:: Data shown

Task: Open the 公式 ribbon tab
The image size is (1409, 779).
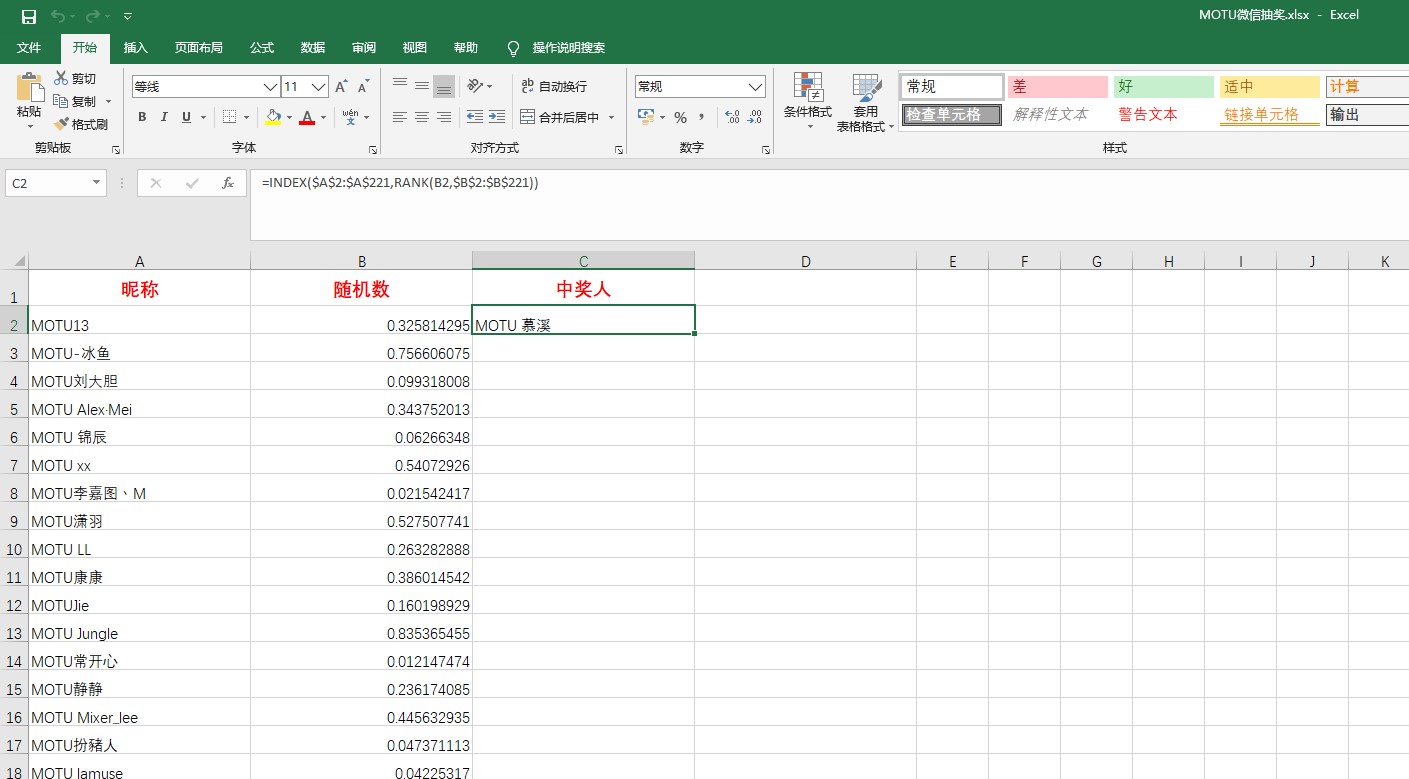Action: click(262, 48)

::::
:: Data shown

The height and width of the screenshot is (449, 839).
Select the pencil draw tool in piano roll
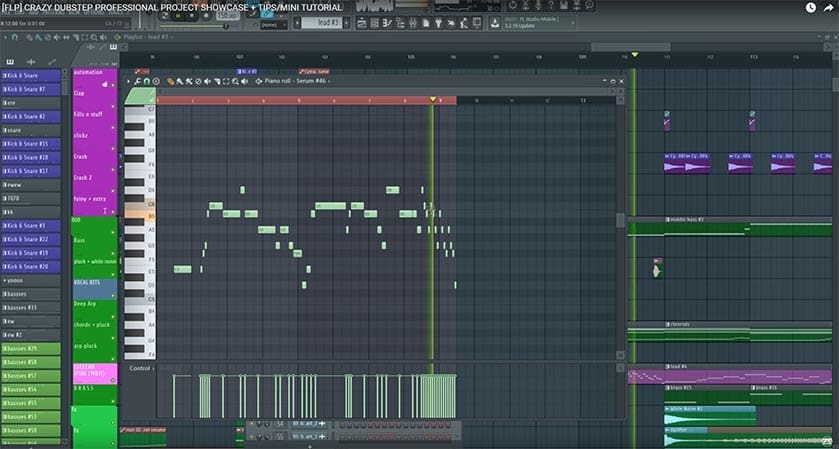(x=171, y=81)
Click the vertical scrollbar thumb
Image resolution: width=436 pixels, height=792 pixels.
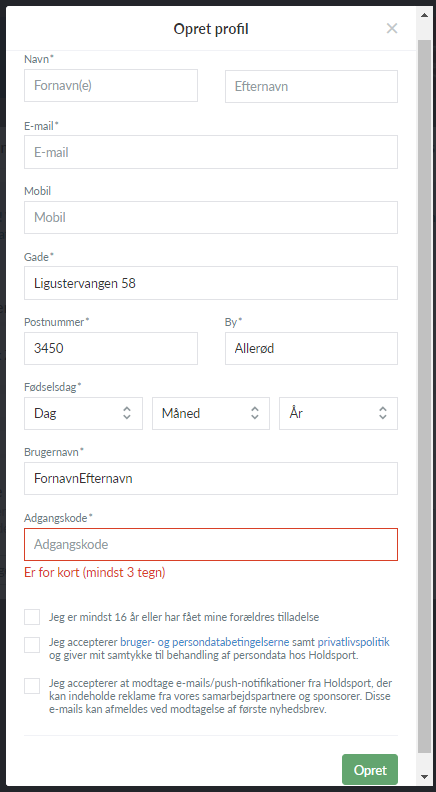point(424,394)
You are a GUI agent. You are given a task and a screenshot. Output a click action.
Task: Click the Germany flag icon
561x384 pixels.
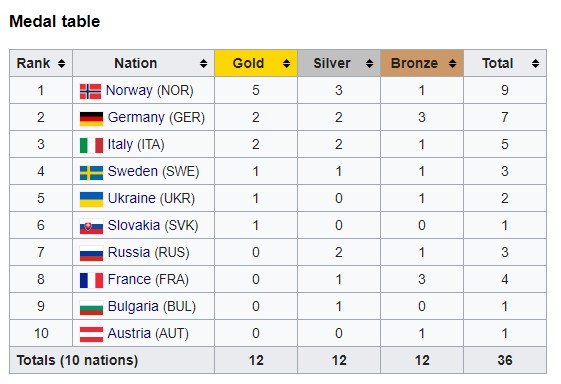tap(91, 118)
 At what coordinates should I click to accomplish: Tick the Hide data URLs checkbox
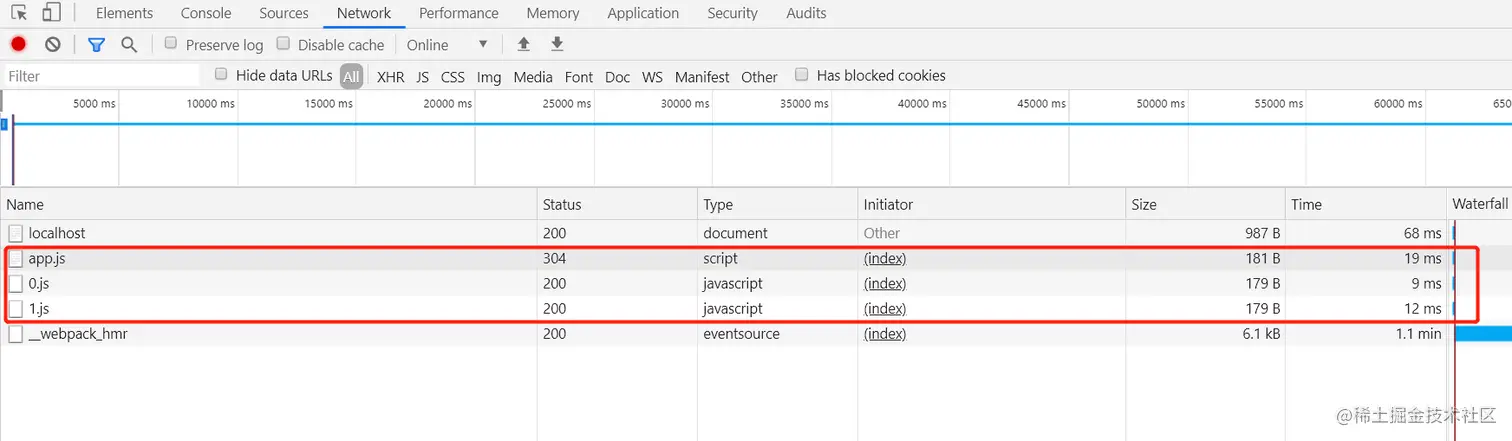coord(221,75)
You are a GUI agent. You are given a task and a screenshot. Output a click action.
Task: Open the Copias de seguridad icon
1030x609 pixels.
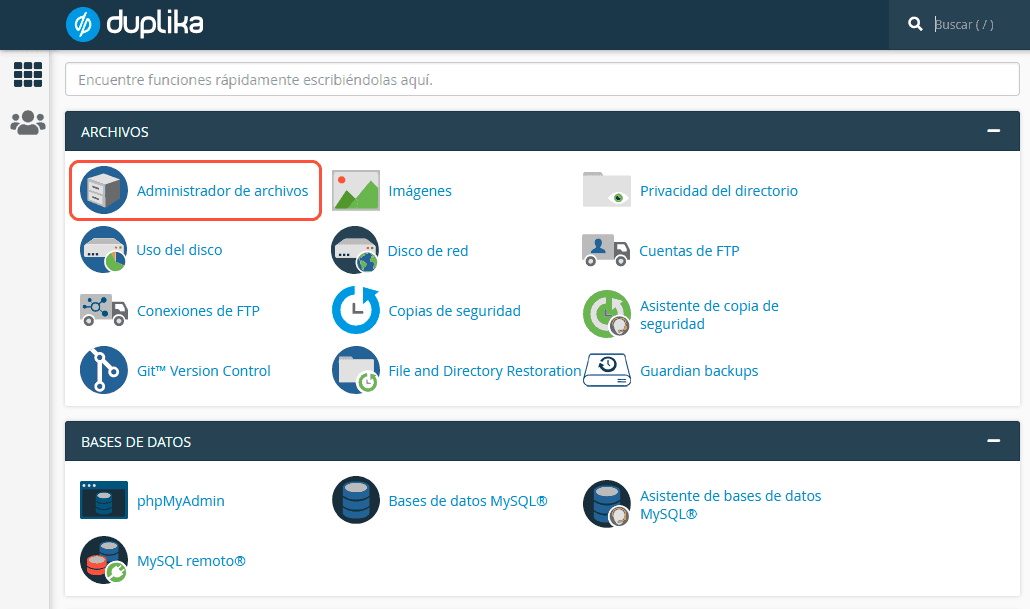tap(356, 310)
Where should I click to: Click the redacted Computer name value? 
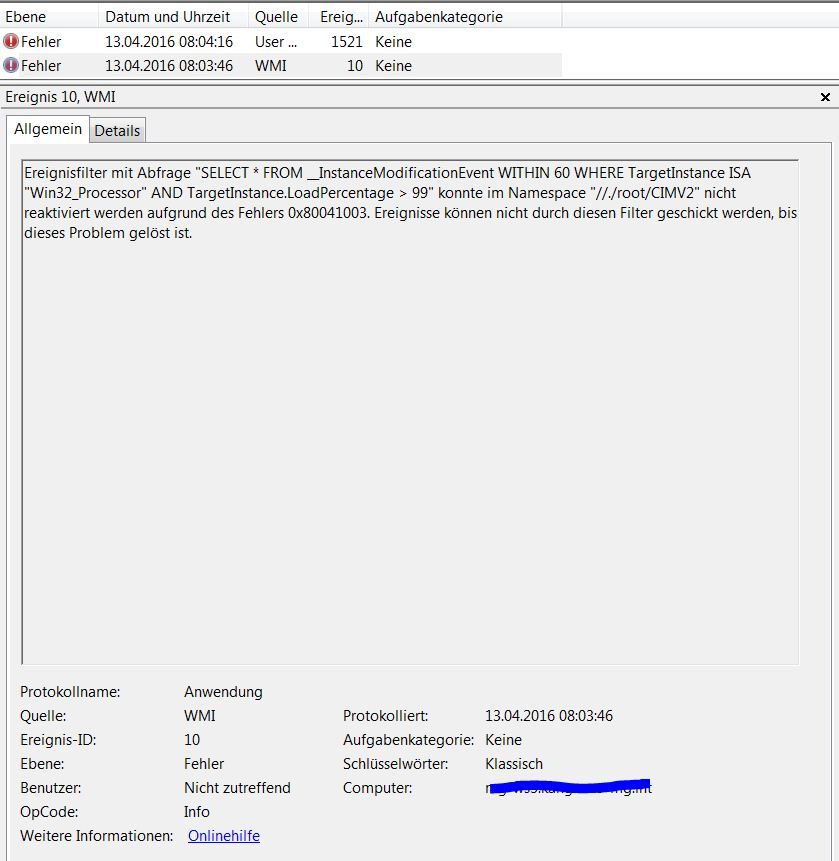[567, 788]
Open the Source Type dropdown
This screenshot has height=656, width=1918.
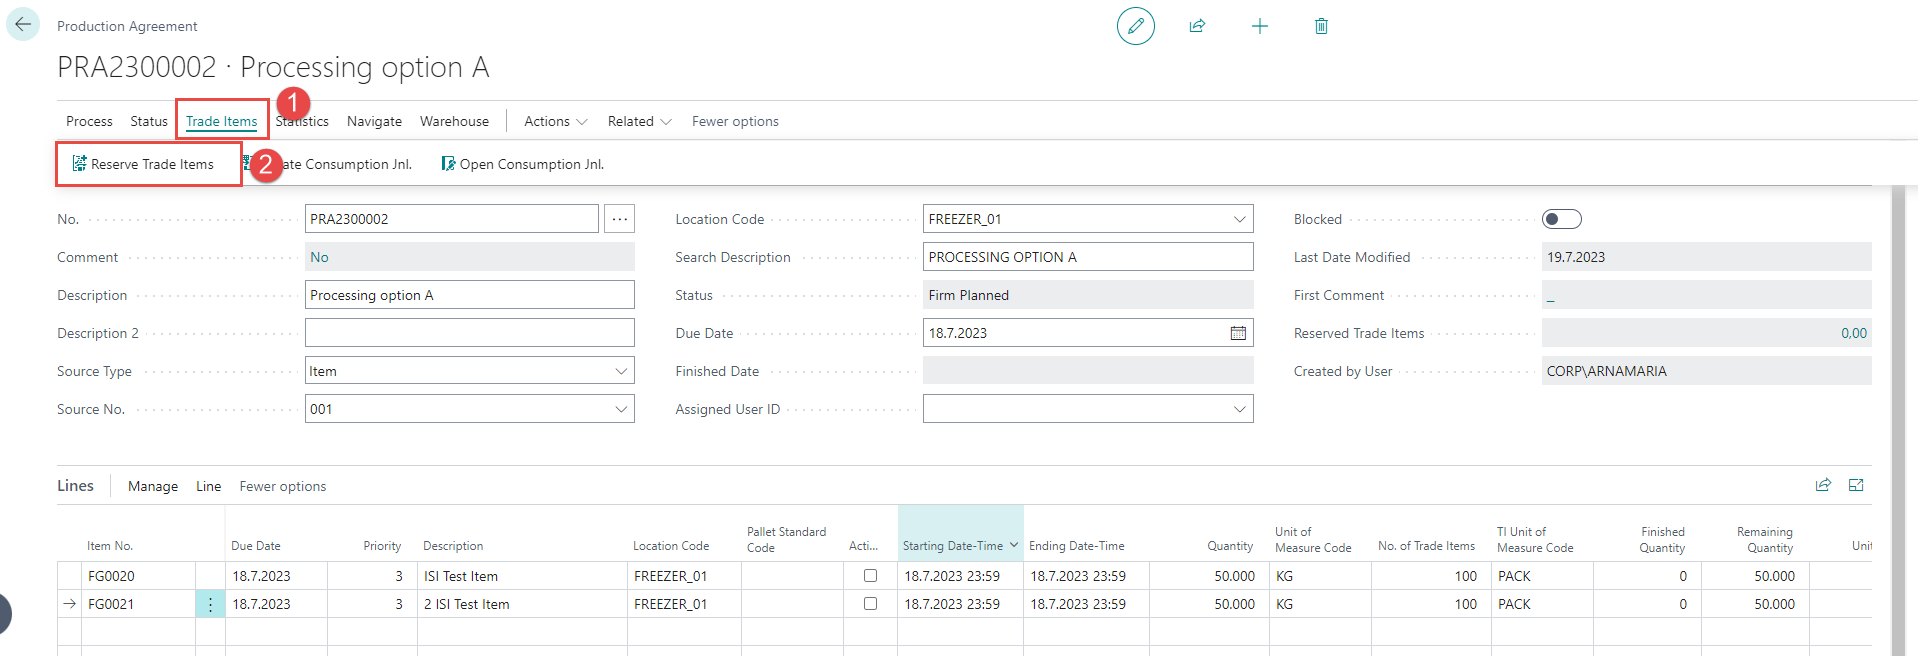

::::

In the listing above, find the line with "Where should I" and the line with "This screenshot has height=656, width=1918.". Set down exactly those lines and everything between them, skipping pictures.

Where should I click to: Click the redacted Computer name value? 
[567, 788]
Open the Source Type dropdown
This screenshot has height=656, width=1918.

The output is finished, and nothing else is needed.